• Task instructions
The line containing "Click the $0.0235 y-axis price label" marks the start. Return it and every later line of the listing below exactly, ending with the last one.

• Provided information
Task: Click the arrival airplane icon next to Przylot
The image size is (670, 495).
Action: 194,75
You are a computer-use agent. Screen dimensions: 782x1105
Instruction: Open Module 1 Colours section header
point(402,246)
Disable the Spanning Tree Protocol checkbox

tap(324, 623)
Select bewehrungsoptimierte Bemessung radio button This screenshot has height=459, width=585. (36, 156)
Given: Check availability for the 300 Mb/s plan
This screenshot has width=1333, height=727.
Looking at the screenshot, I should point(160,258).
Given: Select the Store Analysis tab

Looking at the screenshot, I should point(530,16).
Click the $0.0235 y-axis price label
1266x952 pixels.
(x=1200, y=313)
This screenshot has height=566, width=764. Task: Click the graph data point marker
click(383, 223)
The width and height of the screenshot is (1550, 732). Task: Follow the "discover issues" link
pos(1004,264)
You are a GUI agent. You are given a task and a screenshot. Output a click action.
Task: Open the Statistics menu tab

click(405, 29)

• Result of the exercise
Click the $0.0235 y-axis price label
1266x952 pixels.
(x=1200, y=313)
This screenshot has height=566, width=764. Task: Click the graph data point marker
click(383, 223)
The width and height of the screenshot is (1550, 732). Task: Follow the "discover issues" link
pos(1004,264)
You are a GUI agent. You are given a task and a screenshot. Output a click action.
Task: Open the Statistics menu tab

click(405, 29)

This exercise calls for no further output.